Subject: Re: Conference moment: Lisp certification?
From: Erik Naggum <erik@naggum.no>
Date: 02 Nov 2002 21:33:43 +0000
Newsgroups: comp.lang.lisp
Message-ID: <3245261623992697@naggum.no>

* Marc Spitzer
| I am not saying it is not a good metric, I think it is.  But that it is
| too subject to outside influences for this purpose.

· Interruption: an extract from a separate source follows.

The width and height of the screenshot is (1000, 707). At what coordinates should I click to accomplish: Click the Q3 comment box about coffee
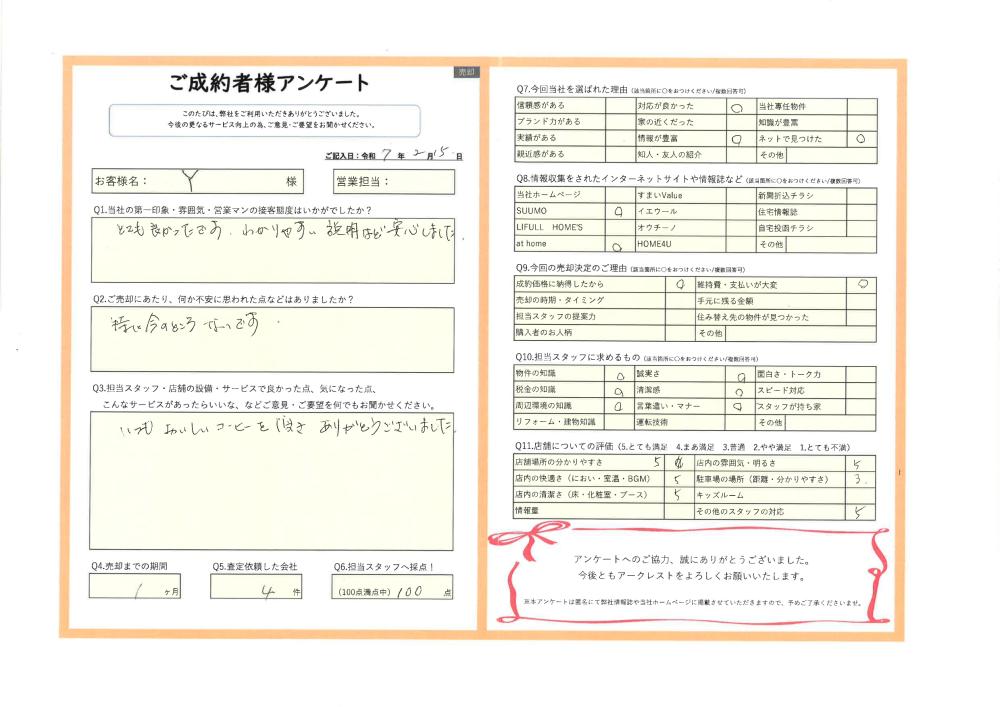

  I must admit to some ulterior motives.  First, if this was the requirement,
  I would get off the hook because I have given a paper at a Lisp conference.
  But (more) importantly, it would make a lot of people submit papers to Lisp
  conferences and thus would make the conferences more interesting and more
  frequent.  Fundamentally, I do not see the point with certification if it
  is a "selfish" measure, i.e., one where the community benefit of having one
  more certified programmer is negative, which it would be if the purpose was
  to make it easier for managers to replace one Common Lisp programmer with
  another or have more people compete for the same jobs.  If managers want
  that, they can have it, but giving it to them should benefit the community
  more than the particular manager.  Otherwise, managers get a strangle-hold
  on the market and will work hard to /lower/ the certification requirements
  so that they have more people to choose from and can lower their costs.
  The entrance fee to the Certified Common Lisp Programmer market should be
  that you have done something that clearly benefits the existing certified
  programmers, not just something that benefits the /future/ candidates.  The
  same rationale underlies the requirements to grant professional degrees.

-- 
Erik Naggum, Oslo, Norway

Act from reason, and failure makes you rethink and study harder.
Act from faith, and failure makes you blame someone and push harder.